-- MATERIAL SHOWN follows --

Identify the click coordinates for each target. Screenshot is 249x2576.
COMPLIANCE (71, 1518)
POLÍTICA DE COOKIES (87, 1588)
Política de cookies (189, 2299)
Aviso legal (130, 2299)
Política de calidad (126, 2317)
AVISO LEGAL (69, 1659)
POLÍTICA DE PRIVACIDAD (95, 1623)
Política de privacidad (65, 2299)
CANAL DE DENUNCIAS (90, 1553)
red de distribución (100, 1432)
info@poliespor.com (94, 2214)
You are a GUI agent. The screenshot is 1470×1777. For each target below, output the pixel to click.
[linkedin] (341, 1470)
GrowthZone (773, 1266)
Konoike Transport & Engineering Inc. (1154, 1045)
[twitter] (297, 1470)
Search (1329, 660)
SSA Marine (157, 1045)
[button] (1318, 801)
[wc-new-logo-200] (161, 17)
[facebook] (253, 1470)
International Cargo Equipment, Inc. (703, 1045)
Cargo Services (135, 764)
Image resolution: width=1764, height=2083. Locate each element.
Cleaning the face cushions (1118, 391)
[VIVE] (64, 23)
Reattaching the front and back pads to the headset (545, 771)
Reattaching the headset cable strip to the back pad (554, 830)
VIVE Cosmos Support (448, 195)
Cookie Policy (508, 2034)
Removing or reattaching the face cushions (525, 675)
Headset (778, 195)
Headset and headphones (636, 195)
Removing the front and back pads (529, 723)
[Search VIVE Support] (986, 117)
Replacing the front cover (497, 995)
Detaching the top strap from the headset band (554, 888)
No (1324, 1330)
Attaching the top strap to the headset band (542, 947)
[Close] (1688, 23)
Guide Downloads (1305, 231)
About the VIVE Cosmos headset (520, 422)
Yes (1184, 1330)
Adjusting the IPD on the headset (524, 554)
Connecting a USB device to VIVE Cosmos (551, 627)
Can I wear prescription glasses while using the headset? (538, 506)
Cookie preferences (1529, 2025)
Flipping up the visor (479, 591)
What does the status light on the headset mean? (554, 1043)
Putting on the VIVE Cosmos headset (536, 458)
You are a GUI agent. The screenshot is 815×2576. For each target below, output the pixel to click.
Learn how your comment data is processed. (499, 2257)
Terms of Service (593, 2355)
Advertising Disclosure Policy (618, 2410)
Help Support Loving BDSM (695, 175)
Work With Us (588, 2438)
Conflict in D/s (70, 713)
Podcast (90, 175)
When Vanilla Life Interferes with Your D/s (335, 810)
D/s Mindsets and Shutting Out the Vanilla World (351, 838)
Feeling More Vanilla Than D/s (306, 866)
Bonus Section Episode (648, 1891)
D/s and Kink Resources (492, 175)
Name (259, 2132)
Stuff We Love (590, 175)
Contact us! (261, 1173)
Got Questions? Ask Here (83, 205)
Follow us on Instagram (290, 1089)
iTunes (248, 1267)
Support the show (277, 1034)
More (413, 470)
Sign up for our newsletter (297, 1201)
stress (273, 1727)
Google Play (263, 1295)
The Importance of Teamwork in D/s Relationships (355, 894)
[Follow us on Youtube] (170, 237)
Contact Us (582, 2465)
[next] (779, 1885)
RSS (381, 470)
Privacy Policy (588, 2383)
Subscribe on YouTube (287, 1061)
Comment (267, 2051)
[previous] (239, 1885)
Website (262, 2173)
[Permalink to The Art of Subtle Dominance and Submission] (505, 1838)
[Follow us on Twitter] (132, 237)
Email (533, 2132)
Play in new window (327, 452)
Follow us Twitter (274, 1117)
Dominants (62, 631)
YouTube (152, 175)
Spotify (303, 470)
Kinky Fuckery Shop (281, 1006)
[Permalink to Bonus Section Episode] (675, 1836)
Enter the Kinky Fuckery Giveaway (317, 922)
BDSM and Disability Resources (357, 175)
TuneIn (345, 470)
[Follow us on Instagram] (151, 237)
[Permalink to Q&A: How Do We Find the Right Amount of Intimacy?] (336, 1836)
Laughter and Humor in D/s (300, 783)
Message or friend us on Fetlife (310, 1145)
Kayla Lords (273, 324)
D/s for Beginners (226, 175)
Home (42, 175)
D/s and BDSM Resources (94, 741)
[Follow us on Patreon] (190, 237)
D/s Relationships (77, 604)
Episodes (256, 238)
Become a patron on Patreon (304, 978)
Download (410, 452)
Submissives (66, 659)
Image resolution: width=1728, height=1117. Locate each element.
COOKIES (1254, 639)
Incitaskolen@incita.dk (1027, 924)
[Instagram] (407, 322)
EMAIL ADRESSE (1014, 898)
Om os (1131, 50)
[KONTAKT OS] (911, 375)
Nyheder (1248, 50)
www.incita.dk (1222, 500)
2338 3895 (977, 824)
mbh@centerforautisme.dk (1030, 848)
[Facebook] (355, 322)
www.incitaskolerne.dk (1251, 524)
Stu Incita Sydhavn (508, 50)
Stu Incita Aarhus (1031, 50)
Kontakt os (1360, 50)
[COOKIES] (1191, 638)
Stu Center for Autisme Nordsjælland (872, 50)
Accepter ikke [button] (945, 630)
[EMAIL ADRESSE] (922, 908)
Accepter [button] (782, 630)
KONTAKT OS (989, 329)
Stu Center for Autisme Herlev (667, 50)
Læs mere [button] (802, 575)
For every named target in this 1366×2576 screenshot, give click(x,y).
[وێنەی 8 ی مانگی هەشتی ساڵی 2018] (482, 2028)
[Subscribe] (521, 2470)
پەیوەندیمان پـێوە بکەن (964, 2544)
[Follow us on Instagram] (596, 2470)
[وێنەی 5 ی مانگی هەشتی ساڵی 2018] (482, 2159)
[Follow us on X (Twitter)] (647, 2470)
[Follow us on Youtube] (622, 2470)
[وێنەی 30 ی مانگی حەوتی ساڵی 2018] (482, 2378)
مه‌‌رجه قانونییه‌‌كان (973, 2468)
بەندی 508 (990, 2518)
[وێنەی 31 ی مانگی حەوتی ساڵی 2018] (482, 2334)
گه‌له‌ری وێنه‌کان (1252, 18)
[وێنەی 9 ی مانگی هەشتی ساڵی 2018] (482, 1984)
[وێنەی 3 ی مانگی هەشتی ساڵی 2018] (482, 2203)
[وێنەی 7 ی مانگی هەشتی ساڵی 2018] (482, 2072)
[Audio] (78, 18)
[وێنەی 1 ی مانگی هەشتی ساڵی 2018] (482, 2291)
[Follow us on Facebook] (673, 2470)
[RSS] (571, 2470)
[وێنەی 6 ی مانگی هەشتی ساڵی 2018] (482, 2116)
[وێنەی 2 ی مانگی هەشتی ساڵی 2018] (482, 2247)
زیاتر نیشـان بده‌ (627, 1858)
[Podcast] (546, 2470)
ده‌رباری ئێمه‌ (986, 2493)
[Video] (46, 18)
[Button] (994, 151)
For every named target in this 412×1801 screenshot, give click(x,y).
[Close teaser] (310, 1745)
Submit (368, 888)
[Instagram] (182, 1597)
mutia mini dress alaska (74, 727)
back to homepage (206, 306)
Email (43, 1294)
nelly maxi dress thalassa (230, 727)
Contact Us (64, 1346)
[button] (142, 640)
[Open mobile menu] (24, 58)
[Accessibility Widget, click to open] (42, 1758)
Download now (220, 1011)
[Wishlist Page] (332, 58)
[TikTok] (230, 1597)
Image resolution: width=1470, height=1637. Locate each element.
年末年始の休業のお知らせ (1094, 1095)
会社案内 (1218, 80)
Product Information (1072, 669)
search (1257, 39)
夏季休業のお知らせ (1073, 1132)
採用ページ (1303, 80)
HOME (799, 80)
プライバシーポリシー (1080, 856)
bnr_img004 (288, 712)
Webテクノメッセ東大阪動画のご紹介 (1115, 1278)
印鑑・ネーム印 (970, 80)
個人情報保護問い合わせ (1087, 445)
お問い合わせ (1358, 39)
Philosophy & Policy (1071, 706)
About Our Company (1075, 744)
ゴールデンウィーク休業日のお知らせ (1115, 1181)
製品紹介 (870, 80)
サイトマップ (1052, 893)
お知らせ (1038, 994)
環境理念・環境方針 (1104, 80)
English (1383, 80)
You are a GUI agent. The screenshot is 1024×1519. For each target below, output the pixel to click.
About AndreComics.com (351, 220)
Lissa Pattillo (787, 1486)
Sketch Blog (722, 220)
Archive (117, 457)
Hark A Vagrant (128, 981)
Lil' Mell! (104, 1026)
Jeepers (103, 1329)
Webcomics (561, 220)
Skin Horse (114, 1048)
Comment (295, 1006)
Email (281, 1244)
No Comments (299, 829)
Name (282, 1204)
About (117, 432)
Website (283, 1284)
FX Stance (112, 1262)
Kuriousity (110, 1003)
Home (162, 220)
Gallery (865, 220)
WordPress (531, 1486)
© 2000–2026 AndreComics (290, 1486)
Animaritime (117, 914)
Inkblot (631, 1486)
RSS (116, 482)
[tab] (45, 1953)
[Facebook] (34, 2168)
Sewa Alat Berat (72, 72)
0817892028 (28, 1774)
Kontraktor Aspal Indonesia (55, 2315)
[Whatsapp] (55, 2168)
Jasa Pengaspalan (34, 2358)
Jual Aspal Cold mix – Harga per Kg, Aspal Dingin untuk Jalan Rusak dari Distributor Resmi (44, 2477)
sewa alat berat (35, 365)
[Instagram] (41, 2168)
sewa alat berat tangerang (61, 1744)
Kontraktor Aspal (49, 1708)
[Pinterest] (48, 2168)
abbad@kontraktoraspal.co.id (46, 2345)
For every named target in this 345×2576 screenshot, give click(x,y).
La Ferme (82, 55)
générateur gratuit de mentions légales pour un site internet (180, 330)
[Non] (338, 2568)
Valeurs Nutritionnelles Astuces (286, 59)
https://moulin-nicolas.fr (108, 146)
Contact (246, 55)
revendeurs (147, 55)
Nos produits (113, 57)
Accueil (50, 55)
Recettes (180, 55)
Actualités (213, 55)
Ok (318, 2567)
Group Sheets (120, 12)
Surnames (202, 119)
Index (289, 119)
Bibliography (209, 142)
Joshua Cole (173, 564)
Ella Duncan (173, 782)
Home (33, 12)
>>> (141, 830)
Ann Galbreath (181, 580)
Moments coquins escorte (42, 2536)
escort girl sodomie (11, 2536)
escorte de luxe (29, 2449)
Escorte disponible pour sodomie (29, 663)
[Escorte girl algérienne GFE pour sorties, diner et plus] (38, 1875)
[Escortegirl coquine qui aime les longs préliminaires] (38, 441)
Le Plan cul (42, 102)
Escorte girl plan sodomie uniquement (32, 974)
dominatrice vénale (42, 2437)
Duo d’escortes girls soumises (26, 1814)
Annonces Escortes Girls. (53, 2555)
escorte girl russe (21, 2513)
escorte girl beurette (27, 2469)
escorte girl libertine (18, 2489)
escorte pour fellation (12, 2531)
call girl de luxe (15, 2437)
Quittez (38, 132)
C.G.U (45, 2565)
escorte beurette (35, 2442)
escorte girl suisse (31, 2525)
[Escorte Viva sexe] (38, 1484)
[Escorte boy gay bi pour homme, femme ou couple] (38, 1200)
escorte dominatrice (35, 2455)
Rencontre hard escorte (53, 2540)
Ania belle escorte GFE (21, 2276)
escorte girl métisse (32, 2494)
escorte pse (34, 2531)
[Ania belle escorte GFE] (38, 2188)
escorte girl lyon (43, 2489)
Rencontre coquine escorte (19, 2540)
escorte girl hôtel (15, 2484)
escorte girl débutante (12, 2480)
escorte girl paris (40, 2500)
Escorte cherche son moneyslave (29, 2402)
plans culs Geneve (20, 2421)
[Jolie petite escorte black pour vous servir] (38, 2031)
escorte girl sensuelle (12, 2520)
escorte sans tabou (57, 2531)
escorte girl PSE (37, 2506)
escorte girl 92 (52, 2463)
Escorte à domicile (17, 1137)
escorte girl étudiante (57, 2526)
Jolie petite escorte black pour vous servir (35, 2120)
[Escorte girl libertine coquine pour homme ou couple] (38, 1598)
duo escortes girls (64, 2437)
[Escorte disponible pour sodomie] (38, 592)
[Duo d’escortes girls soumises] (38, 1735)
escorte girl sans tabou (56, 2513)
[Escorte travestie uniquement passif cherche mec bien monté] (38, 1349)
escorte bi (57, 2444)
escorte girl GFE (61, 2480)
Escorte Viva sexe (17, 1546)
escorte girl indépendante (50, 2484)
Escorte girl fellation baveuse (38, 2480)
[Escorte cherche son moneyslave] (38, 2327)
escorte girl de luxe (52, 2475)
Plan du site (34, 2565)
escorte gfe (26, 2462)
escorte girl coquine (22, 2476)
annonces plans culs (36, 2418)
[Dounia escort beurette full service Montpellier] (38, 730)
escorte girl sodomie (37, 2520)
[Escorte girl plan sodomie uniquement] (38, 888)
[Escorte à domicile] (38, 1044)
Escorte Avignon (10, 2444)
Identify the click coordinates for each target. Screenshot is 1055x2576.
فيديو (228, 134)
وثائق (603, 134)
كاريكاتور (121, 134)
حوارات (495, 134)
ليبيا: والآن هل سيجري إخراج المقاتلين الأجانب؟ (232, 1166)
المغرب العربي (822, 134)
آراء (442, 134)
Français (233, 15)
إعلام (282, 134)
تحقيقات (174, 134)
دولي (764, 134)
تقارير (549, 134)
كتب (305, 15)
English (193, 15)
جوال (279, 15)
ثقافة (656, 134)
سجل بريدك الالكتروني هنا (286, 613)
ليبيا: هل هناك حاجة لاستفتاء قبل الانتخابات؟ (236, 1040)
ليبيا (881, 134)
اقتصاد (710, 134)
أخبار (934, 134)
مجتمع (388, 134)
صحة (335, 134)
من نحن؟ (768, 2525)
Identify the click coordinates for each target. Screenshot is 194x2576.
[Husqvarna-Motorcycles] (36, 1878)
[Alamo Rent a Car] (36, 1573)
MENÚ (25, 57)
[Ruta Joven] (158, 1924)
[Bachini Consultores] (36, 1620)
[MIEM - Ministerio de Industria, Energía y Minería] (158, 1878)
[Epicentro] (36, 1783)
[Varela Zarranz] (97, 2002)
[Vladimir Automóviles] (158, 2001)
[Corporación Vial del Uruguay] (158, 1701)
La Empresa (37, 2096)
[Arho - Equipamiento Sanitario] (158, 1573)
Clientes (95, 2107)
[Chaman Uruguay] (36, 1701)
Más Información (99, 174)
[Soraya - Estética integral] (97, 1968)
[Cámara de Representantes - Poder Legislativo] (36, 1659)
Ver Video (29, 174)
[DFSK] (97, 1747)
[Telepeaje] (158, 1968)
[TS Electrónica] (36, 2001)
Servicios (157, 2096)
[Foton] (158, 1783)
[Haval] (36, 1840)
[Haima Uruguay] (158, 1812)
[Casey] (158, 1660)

-- MATERIAL SHOWN concluded --

*ASSIGNMENT*.
Output, from the data above, the lines from the line with "Screenshot is 1055x2576." to the line with "دولي (764, 134)" exactly as they stand, both ends included and nothing else.

*EXPECTED OUTPUT*.
Identify the click coordinates for each target. Screenshot is 1055x2576.
فيديو (228, 134)
وثائق (603, 134)
كاريكاتور (121, 134)
حوارات (495, 134)
ليبيا: والآن هل سيجري إخراج المقاتلين الأجانب؟ (232, 1166)
المغرب العربي (822, 134)
آراء (442, 134)
Français (233, 15)
إعلام (282, 134)
تحقيقات (174, 134)
دولي (764, 134)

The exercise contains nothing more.